*** RECORD SET Section Begins ***

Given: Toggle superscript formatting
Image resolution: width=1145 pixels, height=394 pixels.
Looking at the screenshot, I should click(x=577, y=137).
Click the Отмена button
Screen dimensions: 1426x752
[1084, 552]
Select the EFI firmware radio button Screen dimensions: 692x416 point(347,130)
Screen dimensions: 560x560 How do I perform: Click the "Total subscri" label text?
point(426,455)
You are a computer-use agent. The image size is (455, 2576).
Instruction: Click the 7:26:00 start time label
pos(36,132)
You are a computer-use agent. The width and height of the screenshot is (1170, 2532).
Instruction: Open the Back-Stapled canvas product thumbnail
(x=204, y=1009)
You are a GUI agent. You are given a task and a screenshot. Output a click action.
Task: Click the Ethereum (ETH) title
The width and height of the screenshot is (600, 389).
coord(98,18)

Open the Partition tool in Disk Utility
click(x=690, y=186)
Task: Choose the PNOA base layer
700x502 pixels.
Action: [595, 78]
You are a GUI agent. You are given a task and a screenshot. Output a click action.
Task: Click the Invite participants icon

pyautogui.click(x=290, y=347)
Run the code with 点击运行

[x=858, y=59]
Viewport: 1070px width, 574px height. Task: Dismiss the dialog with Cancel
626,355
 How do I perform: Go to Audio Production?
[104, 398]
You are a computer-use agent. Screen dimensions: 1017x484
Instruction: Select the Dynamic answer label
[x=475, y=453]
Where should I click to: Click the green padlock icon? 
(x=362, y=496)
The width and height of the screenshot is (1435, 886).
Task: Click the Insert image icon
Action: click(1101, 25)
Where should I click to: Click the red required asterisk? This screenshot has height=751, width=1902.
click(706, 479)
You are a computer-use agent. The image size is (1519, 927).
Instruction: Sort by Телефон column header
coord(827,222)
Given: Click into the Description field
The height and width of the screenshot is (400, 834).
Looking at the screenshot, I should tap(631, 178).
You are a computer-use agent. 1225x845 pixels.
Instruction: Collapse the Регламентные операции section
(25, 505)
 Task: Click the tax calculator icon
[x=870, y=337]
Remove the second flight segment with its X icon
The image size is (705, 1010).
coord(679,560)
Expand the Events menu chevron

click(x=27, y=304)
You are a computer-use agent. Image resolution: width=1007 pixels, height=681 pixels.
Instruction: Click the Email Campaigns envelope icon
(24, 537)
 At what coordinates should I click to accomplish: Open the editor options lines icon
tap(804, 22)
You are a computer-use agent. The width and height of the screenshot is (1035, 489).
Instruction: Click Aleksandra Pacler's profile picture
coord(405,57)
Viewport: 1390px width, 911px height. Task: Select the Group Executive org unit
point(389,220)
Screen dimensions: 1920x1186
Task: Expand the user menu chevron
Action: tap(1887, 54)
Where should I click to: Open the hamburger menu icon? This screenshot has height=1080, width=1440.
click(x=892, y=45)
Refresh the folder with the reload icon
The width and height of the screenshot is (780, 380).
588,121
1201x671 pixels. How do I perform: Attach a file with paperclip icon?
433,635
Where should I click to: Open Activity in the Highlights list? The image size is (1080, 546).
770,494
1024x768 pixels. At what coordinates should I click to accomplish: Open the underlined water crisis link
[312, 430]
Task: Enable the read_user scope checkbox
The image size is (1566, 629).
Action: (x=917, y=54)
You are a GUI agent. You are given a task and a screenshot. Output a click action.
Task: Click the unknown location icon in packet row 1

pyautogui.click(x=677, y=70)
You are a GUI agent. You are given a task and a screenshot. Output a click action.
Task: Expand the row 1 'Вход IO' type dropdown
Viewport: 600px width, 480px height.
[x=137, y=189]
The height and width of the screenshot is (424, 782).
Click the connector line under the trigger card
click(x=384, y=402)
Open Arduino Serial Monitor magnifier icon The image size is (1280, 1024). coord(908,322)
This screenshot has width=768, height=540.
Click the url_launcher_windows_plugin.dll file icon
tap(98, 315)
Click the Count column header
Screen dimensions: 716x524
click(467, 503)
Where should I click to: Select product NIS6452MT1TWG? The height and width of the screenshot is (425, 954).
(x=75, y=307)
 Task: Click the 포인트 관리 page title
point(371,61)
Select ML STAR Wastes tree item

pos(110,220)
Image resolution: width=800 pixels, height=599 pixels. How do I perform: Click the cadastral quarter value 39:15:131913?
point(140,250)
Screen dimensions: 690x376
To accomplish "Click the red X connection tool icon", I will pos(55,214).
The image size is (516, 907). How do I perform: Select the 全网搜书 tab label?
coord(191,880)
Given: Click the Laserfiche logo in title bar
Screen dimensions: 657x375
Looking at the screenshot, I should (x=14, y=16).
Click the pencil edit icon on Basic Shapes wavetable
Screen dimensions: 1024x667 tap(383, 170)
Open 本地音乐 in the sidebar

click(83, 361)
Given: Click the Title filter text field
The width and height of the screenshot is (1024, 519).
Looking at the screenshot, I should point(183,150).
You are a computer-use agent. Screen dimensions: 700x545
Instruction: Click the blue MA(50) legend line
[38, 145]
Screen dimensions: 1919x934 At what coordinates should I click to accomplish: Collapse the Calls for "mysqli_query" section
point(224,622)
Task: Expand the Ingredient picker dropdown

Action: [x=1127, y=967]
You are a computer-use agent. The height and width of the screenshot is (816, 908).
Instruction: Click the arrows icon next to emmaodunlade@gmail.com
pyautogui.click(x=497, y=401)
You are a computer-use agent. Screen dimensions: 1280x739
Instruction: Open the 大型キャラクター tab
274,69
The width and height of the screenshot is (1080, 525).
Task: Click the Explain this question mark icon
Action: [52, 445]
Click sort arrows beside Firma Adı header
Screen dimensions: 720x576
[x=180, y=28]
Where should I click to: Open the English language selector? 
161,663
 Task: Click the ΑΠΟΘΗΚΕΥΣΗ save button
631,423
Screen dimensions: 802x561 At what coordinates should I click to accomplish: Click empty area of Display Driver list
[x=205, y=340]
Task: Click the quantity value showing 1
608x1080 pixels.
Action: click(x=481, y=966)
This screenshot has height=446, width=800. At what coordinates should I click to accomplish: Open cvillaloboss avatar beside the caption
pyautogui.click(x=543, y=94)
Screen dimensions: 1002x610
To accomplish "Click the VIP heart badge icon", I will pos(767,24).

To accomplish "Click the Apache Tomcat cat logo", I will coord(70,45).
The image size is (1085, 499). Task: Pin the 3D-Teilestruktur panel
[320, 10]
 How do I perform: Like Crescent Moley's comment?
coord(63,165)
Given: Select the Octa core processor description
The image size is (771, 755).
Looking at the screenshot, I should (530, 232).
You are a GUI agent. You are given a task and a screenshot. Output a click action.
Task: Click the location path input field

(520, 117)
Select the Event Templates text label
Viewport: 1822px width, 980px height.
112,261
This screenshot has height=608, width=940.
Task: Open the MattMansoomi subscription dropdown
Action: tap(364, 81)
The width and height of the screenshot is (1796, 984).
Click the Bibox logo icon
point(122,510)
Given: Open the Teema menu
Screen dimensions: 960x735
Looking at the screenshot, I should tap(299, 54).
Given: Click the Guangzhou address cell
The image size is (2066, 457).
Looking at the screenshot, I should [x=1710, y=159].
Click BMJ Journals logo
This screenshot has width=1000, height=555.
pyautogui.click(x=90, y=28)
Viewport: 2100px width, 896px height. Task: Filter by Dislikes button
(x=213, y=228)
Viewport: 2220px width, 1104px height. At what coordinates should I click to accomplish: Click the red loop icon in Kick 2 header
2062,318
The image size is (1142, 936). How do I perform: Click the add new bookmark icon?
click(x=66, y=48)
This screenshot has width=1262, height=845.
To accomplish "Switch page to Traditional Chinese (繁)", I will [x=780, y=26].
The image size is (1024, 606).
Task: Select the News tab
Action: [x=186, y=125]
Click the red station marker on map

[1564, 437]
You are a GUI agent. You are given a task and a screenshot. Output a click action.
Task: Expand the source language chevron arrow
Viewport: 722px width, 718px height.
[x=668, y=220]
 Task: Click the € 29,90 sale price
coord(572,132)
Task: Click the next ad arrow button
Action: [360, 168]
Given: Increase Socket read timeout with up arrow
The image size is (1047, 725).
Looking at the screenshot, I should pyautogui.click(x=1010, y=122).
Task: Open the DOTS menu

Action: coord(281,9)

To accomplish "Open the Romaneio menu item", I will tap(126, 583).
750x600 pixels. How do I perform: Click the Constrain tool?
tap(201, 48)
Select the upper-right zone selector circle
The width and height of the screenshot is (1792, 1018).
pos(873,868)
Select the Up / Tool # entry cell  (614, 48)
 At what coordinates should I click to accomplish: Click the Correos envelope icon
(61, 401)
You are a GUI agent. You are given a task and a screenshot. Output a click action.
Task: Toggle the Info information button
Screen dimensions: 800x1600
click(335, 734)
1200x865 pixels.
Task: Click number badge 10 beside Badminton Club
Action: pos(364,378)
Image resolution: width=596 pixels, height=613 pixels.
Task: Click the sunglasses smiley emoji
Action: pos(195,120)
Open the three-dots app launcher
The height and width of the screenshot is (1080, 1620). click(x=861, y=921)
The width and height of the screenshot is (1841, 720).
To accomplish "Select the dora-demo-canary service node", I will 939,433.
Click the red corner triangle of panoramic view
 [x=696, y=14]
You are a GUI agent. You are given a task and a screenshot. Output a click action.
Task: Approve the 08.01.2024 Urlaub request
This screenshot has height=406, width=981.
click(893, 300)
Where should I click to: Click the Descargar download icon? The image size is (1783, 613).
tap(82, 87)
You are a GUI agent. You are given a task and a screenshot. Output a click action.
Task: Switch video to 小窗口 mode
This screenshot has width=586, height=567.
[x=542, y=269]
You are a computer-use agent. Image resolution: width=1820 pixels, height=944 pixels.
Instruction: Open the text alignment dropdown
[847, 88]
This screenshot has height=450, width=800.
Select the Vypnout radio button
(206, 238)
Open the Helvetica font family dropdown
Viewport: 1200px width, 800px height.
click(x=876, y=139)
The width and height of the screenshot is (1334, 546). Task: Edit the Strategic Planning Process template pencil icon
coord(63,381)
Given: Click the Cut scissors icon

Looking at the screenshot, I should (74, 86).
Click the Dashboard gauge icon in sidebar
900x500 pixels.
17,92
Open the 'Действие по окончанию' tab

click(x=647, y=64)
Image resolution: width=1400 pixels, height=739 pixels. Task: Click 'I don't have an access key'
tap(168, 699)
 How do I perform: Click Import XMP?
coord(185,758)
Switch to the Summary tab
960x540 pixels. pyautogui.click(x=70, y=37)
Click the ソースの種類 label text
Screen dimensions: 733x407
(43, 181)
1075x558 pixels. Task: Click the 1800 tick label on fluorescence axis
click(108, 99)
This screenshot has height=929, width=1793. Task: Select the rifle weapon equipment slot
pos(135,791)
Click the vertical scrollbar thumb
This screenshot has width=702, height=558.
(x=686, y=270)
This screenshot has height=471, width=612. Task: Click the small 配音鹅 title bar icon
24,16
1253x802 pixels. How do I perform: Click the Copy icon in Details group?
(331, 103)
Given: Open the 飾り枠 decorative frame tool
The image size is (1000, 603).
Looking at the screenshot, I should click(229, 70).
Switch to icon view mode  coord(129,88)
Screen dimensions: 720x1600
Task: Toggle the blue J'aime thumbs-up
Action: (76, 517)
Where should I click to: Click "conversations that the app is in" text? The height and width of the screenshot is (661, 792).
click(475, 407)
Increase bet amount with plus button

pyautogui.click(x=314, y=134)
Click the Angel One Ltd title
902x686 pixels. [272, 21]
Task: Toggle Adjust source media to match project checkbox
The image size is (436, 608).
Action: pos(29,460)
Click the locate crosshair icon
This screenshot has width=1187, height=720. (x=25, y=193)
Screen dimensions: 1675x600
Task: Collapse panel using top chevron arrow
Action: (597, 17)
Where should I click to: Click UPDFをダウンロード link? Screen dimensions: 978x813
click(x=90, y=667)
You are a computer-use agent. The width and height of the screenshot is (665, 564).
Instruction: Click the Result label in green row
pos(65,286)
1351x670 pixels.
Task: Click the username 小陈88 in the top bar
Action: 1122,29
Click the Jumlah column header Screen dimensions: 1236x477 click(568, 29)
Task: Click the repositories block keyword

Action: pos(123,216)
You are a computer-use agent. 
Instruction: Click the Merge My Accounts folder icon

*** RECORD SET Section Ends ***

_PROBLEM REQUIREMENTS:_
Look through the entries above and list every line containing "checkbox".

_WORKED SOLUTION:_
Task: Enable the read_user scope checkbox
Task: Toggle Adjust source media to match project checkbox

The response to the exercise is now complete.